After the retirement of Keeper Larsen, Archford Haskins served as the station’s final civilian keeper until 1947, when Coast Guard crews took over responsibility for Sankaty Head Lighthouse. The Fresnel lens was removed in 1950 and replaced by rotating aerobeacons, while the 1887 keeper’s duplex was torn down in 1953 and replaced with two one-story, ranch-style houses. The lighthouse was automated in 1965, although personnel continued to live at the station until 1992. In 1969, the Coast Guard removed the lantern room from around the aerobeacons, but residents complained loudly about the disfigured lighthouse until a new aluminum lantern room was placed atop the tower.
Over the years, erosion slowly ate away at the bluff in front of the lighthouse, and by the early 1990s all buildings on the grounds were removed except for the tower itself. One of the houses was moved to Miacomet Village to be used as low-income housing; the rest of the buildings were destroyed. After the Perfect Storm in 1991 tore away huge chunks of the bluff near the lighthouse, six ‘Sconseters formed Save Our Sankaty to rescue the endangered tower. When both the Nantucket Lifesaving Museum and Nantucket Historical Association decided they couldn’t take on the project, ‘Sconset Trust finally acquired the lighthouse, raised the necessary $4 million, and contracted the relocation of the tower with International Chimney of Buffalo, New York, who with their moving subcontractor, Expert House Movers of Virginia Beach, Virginia, had relocated several other lighthouses including Southeast Lighthouse on Block Island, Rhode Island, Cape Hatteras Lighthouse in North Carolina, and Massachusetts’ Highland Lighthouse and Nauset Lighthouse.

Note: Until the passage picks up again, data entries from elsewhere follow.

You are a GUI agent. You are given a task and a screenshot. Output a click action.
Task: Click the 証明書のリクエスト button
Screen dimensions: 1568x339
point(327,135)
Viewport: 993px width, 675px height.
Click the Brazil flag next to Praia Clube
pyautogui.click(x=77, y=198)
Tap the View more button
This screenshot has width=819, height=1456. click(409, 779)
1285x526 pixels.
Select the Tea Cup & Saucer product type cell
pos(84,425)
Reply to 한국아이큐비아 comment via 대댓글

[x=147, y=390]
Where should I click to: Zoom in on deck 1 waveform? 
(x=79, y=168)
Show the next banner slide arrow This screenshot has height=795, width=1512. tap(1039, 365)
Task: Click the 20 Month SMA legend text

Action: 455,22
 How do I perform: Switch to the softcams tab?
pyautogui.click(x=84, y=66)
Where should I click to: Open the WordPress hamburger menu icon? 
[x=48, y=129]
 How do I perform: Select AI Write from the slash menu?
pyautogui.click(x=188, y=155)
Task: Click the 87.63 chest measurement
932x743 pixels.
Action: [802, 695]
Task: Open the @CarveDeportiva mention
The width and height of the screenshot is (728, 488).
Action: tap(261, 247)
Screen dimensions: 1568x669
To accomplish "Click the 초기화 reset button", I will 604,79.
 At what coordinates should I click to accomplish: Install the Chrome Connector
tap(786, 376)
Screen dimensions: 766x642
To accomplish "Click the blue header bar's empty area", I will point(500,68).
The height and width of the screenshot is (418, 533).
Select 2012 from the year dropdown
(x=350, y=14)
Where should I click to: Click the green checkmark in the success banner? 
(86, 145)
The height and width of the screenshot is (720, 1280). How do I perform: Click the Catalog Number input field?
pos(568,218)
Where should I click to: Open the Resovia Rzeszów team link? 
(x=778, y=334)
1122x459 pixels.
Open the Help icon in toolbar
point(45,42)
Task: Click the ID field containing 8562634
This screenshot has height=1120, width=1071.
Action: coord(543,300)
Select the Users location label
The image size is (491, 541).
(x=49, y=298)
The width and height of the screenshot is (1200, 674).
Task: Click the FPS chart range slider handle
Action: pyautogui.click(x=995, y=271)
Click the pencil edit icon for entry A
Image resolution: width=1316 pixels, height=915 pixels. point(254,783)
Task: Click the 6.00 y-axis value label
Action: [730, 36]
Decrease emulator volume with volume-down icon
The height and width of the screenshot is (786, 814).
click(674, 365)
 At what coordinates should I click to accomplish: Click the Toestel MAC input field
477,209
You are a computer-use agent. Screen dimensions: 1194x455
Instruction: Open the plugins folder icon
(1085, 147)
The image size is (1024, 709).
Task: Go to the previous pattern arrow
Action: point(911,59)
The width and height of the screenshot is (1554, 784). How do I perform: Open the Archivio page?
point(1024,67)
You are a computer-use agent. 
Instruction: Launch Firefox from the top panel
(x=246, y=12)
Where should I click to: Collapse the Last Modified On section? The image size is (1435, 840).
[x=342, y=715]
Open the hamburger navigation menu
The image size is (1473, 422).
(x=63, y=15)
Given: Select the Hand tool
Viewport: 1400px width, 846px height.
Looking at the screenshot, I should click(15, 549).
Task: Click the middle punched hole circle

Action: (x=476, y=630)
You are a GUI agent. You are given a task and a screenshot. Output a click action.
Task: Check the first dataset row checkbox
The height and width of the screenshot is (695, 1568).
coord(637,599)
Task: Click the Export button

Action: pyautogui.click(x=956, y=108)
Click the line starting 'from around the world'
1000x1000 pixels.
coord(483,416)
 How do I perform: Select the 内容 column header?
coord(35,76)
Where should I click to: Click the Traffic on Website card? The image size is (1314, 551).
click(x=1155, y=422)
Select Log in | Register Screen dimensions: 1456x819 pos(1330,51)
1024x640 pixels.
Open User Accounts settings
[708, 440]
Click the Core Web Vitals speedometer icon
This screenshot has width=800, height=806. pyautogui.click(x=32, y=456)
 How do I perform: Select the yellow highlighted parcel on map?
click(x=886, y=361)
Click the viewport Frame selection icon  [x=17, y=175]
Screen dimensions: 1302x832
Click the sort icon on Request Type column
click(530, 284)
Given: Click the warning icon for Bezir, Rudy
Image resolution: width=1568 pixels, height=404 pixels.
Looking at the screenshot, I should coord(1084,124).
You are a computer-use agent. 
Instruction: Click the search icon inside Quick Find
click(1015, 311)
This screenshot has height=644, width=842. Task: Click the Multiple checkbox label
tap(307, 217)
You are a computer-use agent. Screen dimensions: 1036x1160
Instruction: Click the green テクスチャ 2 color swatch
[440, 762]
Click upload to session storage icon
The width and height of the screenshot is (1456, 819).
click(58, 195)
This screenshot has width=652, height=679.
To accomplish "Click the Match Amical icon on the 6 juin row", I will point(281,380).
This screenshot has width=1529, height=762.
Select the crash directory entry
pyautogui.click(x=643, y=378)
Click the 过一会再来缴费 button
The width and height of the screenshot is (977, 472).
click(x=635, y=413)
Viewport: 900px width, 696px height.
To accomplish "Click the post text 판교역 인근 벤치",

In September 2007, the movers used chainsaws with diamond-studded teeth to carve holes in the foundation of the lighthouse so that a matrix of steel beams could be used to jack up the lighthouse and facilitate its relocation. Using a system of roll beams and hydraulic jacks, the tower was relocated 390 feet to the northwest and 250 feet from the bluff's edge to a new home on a parcel of land donated by Sankaty Head Golf Club.
On October 11 and 12, 2008, one year after the successful relocation of the tower, an open house was held at Sankaty Head Lighthouse to welcome the public to the restored tower in its newly landscaped surroundings. The interior of the lighthouse will only be open on special occasions, but the grounds will be open to the public daily.
The lighthouse remains an active aid to navigation, showing a white flash every seven-and-a-half seconds. Standing 166 feet above the sea, Sankaty Head Lighthouse is a highly visible landmark from both land and sea, with its white tower and distinctive wide red band.